One venture was a phone app that, for a small annual fee, would allow employees to withdraw cash before their company paid them. Essentially, this was payday lending by another name.

Another involved extending loans secured against the ‘future receivables’ that could be turned into hard cash. Greensill would lend money to companies secured against predicted sales that might take place years into the future. This debt was then packaged into securities and bonds and sold on. Clients, including banks and pension funds, were told that these bonds were low risk. It later transpired they were anything but.

A huge portion of its lending was going to just one group of businesses: the aforementioned Sanjeev Gupta’s steel companies.

He was able to use Greensill to generate fast cash from largely unprofitable businesses. In one such deal, Gupta reportedly brought seven European steelworks from ArcelorMittal for 740 million euros (£630 million), then extracted 2.2 billion euros (£1.9 billion) in cash from them by taking out a loan secured against ‘future receivables’.

In other words, Greensill, was helping Gupta monetise steel that wouldn’t be made for more than three years and had no obvious buyer. Most of it was still iron ore. And the amount they were giving him ran to billions. The show could only stay on the road so long as Gupta’s firms continued to make repayments.

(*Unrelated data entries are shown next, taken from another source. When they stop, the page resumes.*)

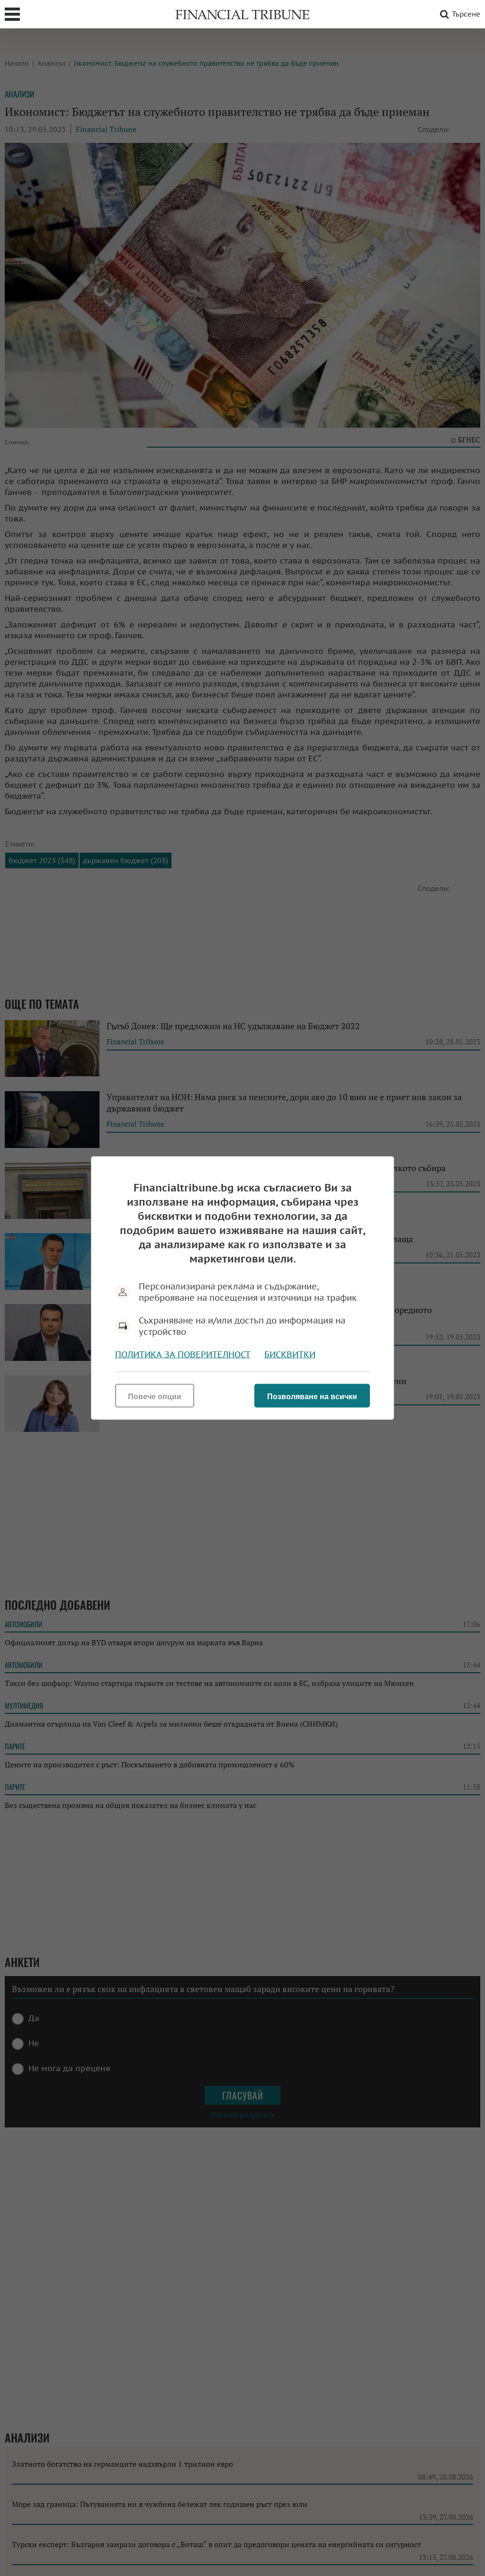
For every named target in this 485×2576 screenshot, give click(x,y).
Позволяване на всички (312, 1397)
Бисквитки (289, 1354)
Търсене (466, 13)
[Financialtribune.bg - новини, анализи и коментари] (242, 14)
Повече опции (154, 1397)
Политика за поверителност (183, 1354)
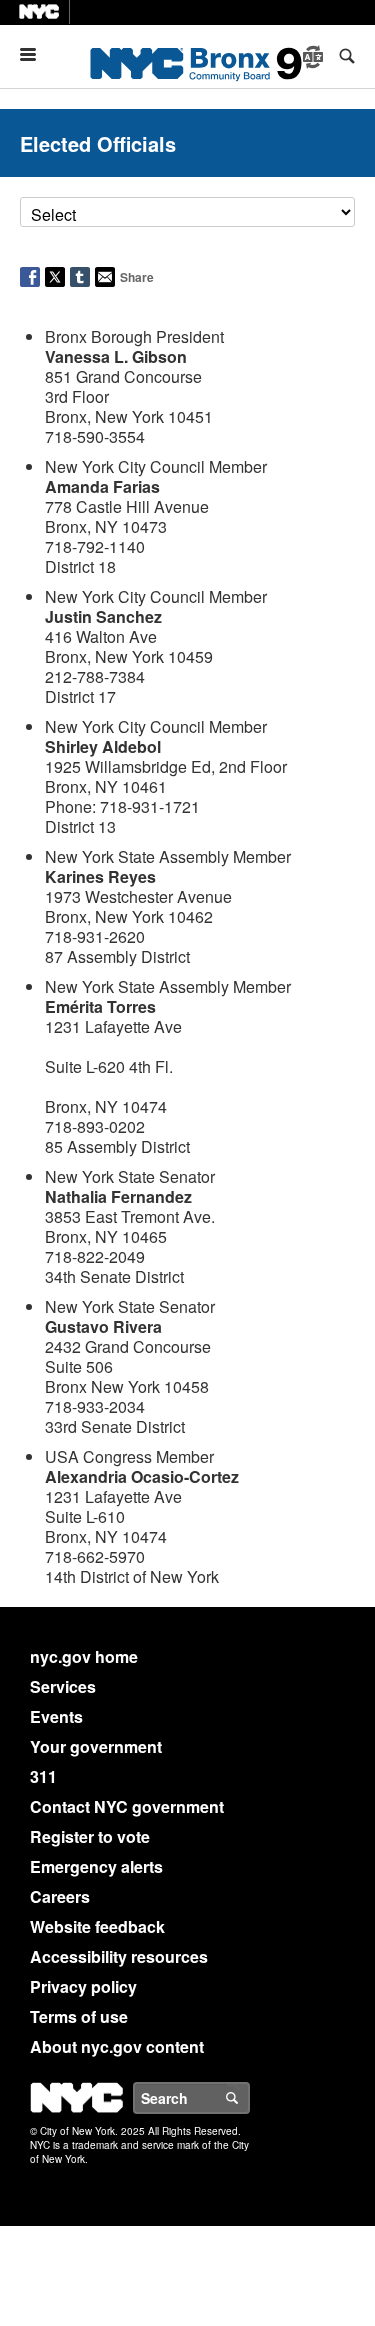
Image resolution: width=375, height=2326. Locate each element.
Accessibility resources (119, 1956)
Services (63, 1686)
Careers (60, 1896)
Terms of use (79, 2016)
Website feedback (97, 1926)
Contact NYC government (127, 1806)
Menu (36, 54)
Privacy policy (83, 1986)
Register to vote (90, 1836)
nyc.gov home (84, 1656)
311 (43, 1776)
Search (249, 2098)
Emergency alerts (96, 1866)
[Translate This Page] (315, 57)
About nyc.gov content (117, 2046)
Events (56, 1716)
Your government (96, 1746)
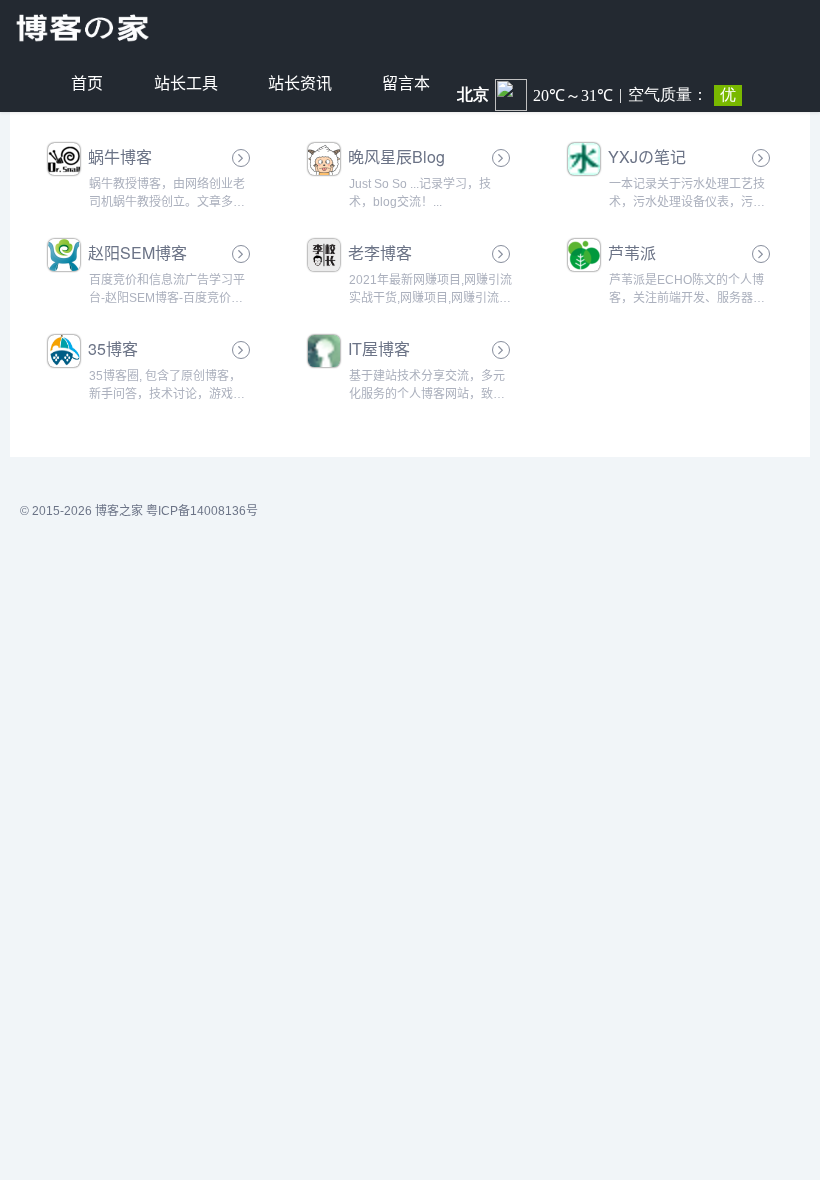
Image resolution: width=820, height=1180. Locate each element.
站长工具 (186, 83)
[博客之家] (85, 28)
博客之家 (119, 511)
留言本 (406, 83)
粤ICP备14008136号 (202, 511)
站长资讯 (300, 83)
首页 (87, 83)
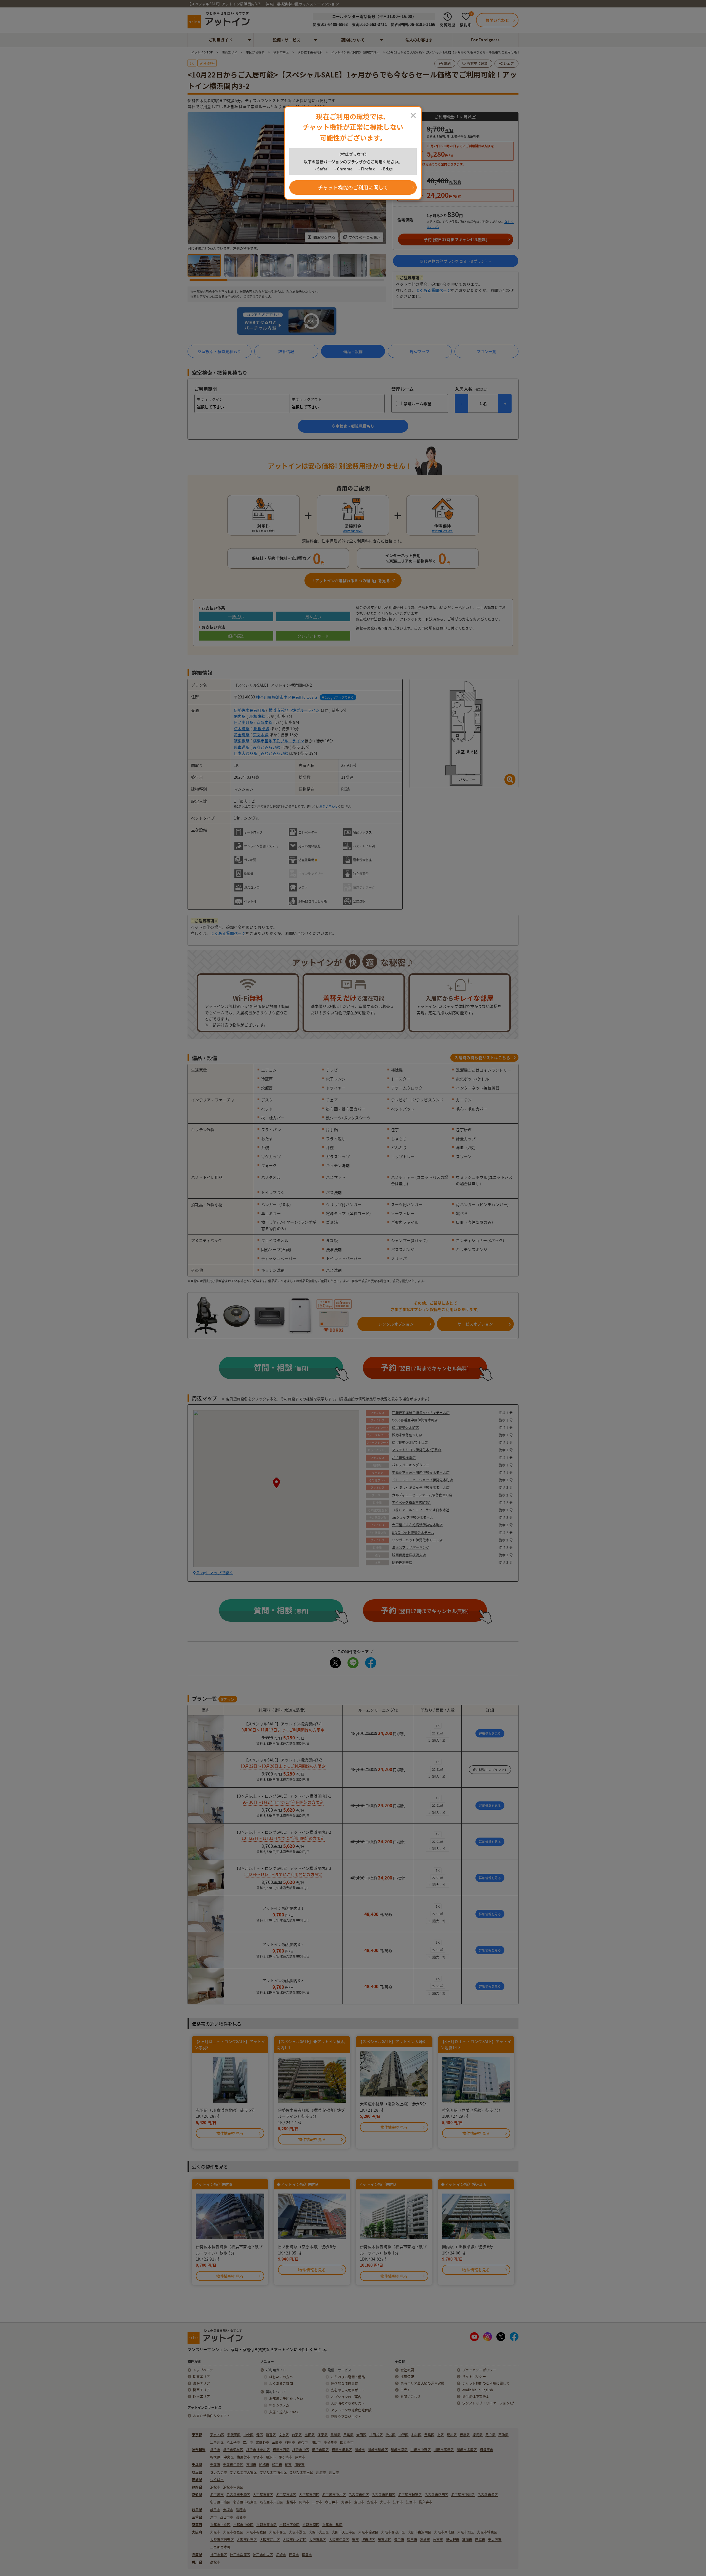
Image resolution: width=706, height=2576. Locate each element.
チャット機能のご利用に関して (353, 187)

Last summer Cameron made approaches to Treasury officials and Rishi Sunak on behalf of Greensill Capital, seeking access to bigger state-backed loans. Many would have been diverted to Gupta’s empire. Cameron was turned down.

This month as questions continued to be asked over Gupta’s ability to repay, insurance companies decided to stop providing policies that protected backers of Greensill loan products in the event of default. Within days, Greensill had collapsed into insolvency.

Among those now counting the cost is the government of Saudi Arabia, whose stake in SoftBank’s ‘Vision Fund’ is seriously compromised. Ironically, David Cameron’s morally-wonky 2019 trip to the desert turned out to be one of the most expensive PR stunts in history.

‘Dave has watched old colleagues make serious fortunes. [Nick] Clegg went to Silicon Valley to work for Facebook. [George] Osborne is earning a mint in finance,’ notes one acquaintance. Who can blame him for abandoning a few morals to chase that sort of wealth?’

‘This is a man who never had a proper job, aside from a spell in PR, so failed to spot the obvious financial warning signs,’ argues another.

Whatever the reason, an explanation from Cameron is now long overdue. His ongoing silence, like so much of his behaviour during this shoddy affair is, at the very least, unbecoming of a former prime minister.